# THE TASK:
When you find the line with "Given: Uncheck the Uninstall" among the records below, reproduce it and each line after it exactly, ending with the line with "Task: Click the four-pane grid layout icon".

(Records from a dataset)
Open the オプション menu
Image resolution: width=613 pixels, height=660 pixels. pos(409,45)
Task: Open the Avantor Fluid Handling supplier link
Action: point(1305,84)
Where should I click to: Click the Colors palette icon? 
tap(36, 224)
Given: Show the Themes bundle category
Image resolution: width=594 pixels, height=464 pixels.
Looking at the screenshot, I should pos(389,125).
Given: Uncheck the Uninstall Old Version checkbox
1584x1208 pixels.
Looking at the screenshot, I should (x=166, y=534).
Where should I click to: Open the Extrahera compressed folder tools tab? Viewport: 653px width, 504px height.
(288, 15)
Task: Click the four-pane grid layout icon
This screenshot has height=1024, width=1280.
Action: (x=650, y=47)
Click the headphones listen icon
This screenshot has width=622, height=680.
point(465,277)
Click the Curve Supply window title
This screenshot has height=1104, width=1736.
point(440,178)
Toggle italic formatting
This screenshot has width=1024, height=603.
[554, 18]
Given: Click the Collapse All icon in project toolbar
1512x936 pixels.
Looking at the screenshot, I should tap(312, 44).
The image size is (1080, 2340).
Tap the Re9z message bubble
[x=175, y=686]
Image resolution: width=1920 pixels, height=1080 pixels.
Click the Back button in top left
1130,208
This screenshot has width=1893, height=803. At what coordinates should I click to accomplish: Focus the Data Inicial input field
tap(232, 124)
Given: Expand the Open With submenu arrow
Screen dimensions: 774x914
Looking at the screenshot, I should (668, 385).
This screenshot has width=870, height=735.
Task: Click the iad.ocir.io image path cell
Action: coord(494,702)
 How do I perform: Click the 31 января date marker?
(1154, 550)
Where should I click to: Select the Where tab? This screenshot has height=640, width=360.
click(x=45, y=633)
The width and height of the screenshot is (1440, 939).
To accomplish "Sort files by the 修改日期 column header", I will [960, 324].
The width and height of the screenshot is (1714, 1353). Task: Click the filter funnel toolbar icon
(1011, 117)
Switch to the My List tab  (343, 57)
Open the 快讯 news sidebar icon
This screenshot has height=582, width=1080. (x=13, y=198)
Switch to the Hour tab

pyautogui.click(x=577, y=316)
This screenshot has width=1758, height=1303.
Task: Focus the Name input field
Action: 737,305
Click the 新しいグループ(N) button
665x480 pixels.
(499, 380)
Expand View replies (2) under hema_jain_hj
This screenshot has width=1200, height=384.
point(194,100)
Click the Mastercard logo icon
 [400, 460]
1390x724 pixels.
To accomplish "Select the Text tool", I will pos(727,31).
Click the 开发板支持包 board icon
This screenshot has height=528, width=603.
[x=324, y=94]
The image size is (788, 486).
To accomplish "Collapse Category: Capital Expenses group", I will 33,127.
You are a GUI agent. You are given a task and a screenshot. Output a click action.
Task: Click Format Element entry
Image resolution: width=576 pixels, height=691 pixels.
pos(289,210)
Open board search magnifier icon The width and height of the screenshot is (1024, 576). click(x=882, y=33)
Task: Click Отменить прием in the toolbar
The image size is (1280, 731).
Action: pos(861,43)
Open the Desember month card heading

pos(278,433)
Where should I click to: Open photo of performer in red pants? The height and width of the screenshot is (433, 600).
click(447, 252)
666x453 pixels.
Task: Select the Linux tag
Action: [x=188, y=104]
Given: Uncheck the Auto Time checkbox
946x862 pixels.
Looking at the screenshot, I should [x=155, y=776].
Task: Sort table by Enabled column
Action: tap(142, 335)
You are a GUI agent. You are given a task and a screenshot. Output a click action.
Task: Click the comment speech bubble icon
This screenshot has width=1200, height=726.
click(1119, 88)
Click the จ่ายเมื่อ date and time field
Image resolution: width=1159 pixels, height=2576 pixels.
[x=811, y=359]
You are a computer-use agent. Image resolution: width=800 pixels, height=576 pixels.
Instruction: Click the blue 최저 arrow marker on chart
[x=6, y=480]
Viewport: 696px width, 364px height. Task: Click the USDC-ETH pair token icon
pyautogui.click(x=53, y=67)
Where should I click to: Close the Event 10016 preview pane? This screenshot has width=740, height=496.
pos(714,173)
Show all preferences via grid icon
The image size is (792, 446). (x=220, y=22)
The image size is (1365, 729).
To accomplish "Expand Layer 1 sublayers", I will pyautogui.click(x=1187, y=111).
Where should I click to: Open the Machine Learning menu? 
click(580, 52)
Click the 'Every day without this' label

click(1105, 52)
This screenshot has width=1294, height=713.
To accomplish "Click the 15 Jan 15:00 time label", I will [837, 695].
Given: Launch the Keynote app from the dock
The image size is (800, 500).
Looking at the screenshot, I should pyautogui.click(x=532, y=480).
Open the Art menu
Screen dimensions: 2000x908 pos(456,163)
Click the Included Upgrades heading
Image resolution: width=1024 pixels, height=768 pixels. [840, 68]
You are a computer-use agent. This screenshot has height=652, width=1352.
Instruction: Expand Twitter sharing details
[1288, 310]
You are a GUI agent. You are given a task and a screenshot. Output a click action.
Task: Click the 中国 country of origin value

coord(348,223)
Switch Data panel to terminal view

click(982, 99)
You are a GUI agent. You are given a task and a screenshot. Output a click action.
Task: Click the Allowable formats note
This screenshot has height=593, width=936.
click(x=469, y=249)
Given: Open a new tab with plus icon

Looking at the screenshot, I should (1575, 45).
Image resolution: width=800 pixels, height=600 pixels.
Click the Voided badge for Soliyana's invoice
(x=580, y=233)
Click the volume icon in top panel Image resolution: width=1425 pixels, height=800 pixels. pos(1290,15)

# SOLVED PROBLEM:
Given: Uncheck the Uninstall Old Version checkbox
1584x1208 pixels.
Looking at the screenshot, I should (x=166, y=534).
Where should I click to: Open the Extrahera compressed folder tools tab? Viewport: 653px width, 504px height.
(288, 15)
Task: Click the four-pane grid layout icon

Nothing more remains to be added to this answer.